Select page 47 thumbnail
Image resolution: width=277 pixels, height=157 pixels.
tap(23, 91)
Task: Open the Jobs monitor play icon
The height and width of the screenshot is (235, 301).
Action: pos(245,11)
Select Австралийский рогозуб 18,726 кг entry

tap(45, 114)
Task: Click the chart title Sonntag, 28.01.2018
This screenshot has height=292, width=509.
--
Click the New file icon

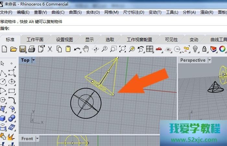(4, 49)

- _Task instructions_
Copy out the stretch of rows that begins with the line containing "Task: Click the" and ends with the line containing "This screenshot has height=292, width=509.", including both of those lines.

- _Complete output_
Task: Click the chart title Sonntag, 28.01.2018
This screenshot has height=292, width=509.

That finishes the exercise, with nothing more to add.